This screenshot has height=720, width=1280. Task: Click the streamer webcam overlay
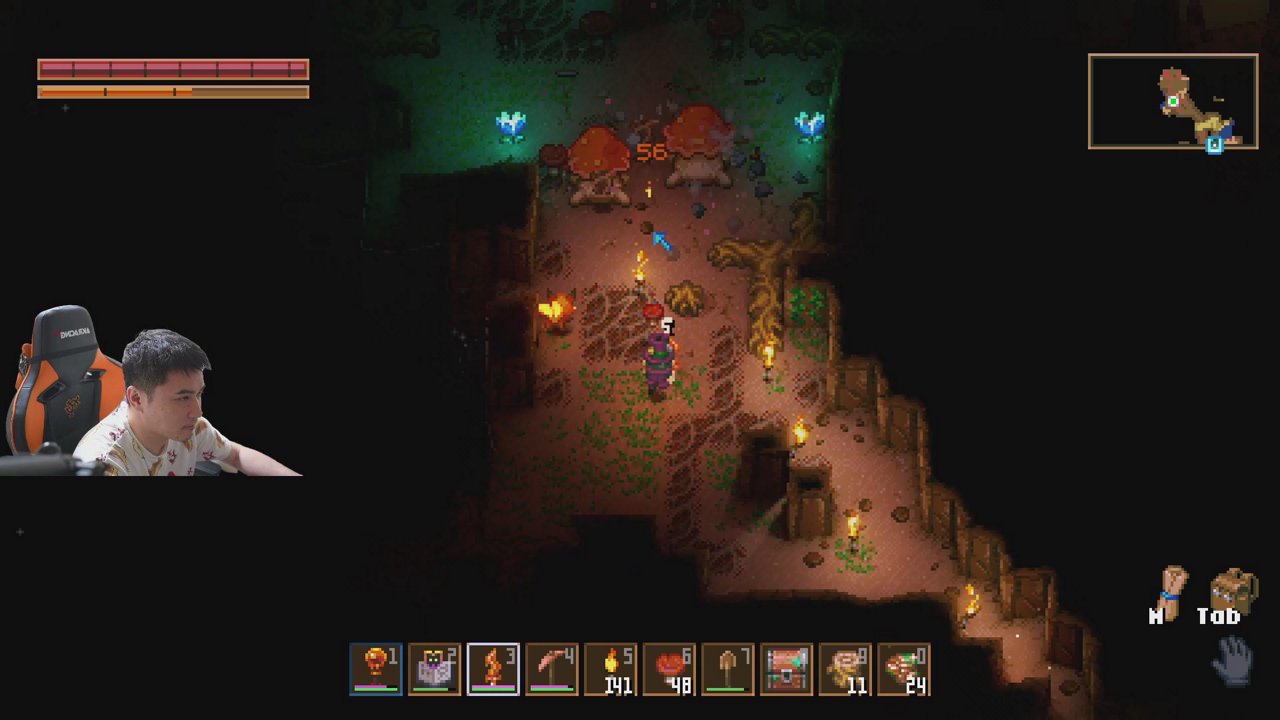pyautogui.click(x=150, y=392)
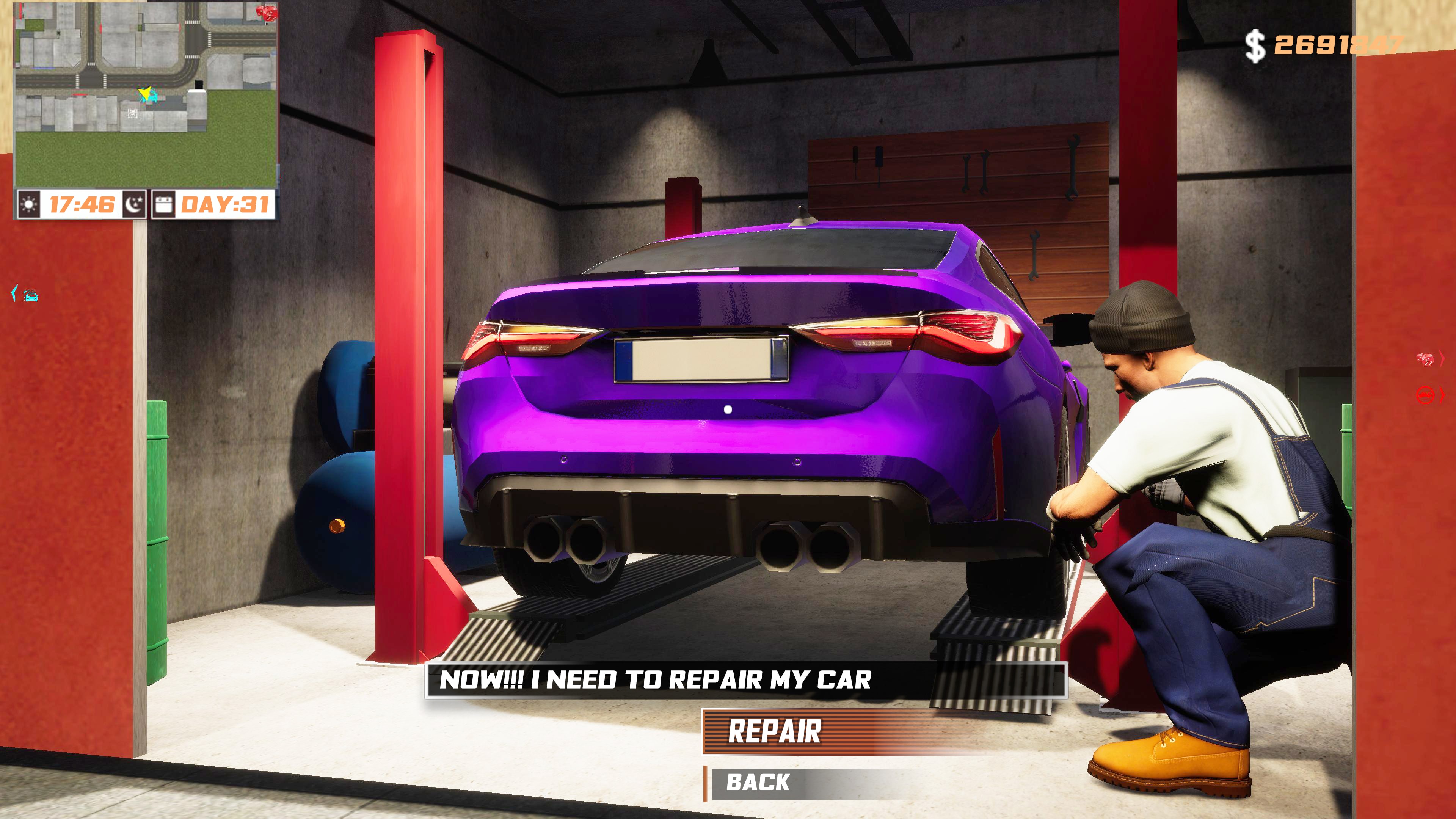Click the red damage indicator icon on right edge
The height and width of the screenshot is (819, 1456).
pyautogui.click(x=1425, y=359)
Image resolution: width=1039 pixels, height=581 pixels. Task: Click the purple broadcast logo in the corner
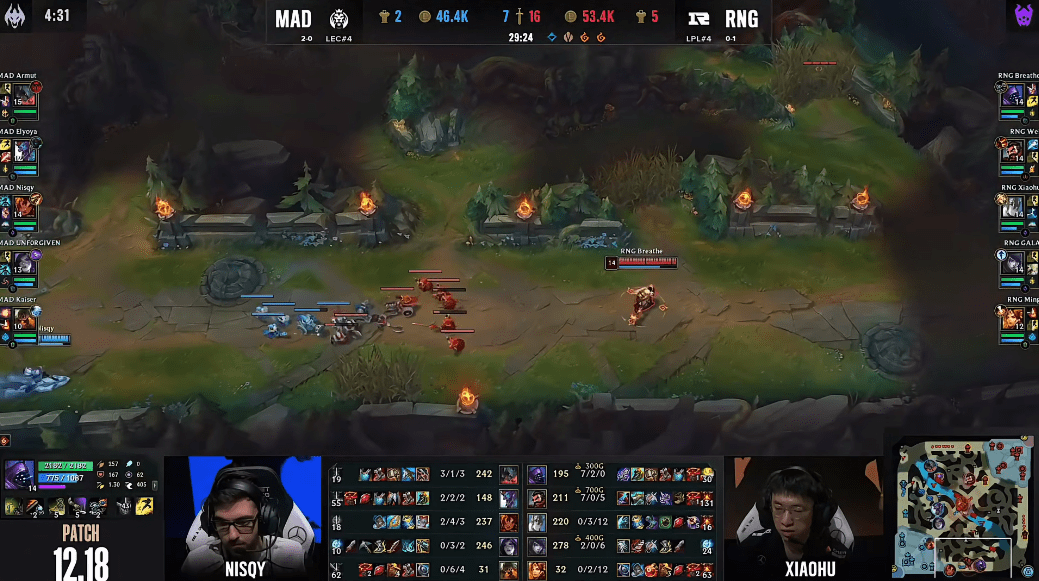(1020, 15)
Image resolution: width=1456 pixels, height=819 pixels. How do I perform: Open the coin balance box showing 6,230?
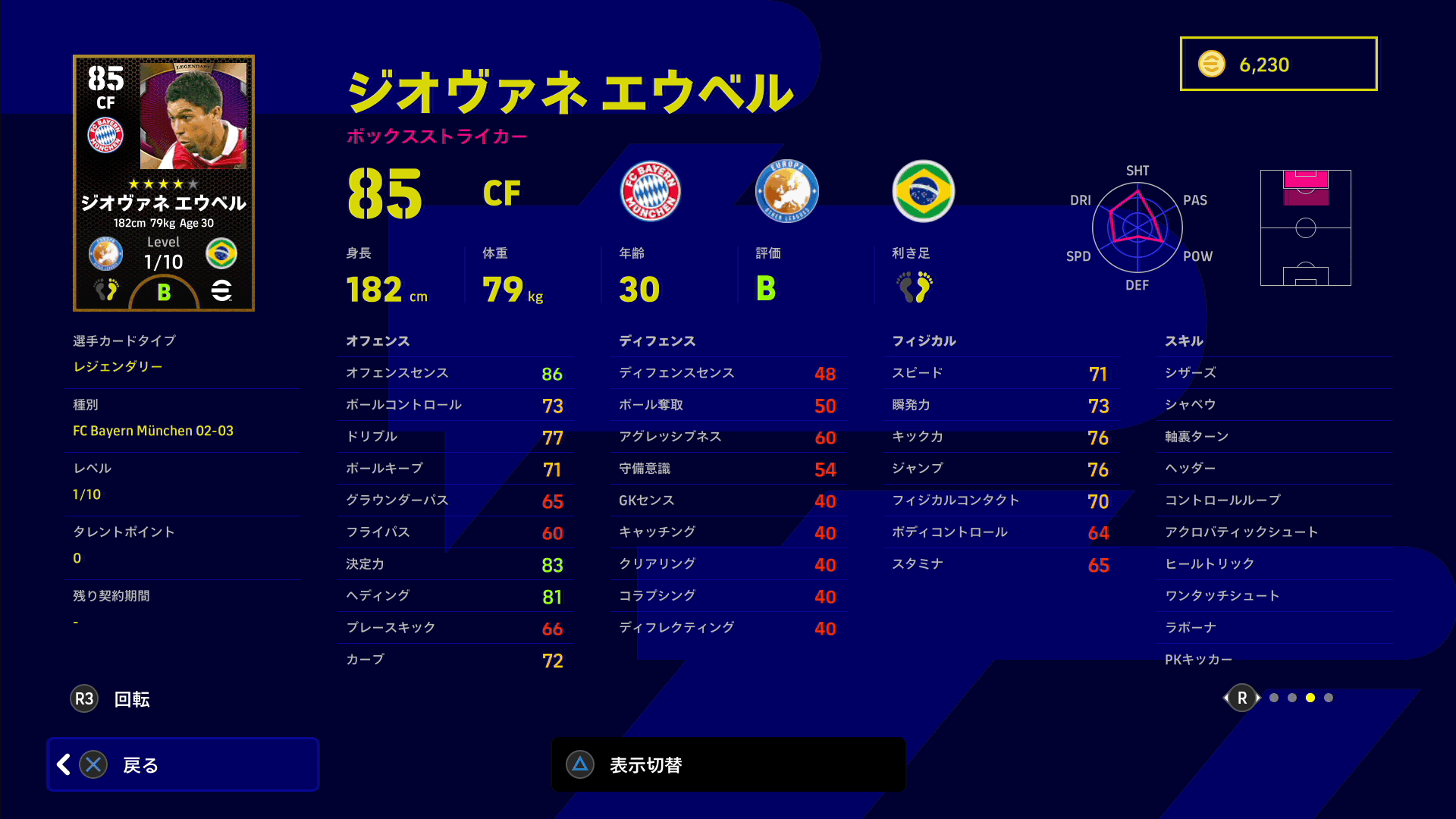pos(1279,64)
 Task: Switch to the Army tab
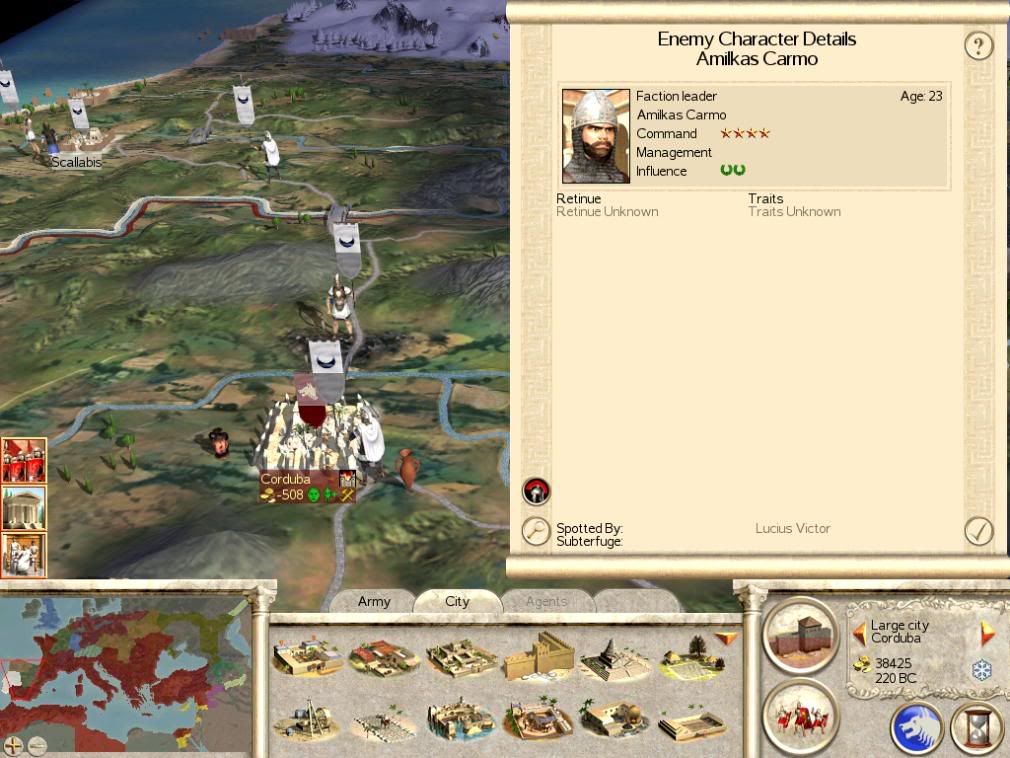(x=374, y=601)
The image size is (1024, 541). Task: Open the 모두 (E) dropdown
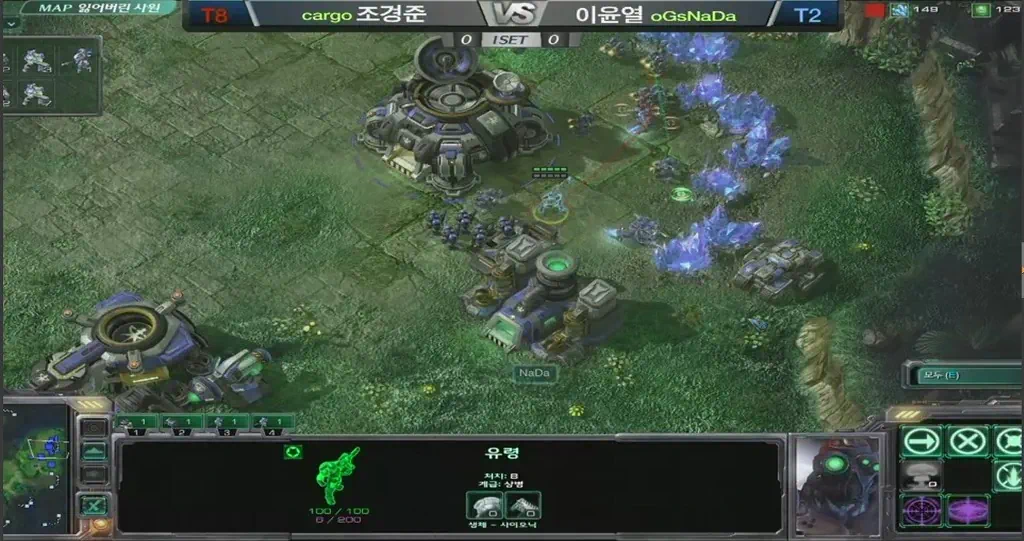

::::::

Copy the text of every item above word for word, leaving out the pictures.

(Answer to this exercise)
This screenshot has height=720, width=1280. Task: Click the streamer webcam overlay
pyautogui.click(x=150, y=392)
Click the red damage indicator icon on right edge
The height and width of the screenshot is (819, 1456).
pyautogui.click(x=1425, y=359)
Image resolution: width=1039 pixels, height=581 pixels. Task: Click the purple broadcast logo in the corner
(1020, 15)
Image resolution: width=1456 pixels, height=819 pixels. How do I perform: Open the coin balance box showing 6,230?
pos(1279,64)
 Task: Switch to the Army tab
(x=374, y=601)
The image size is (1024, 541). Task: Open the 모두 (E) dropdown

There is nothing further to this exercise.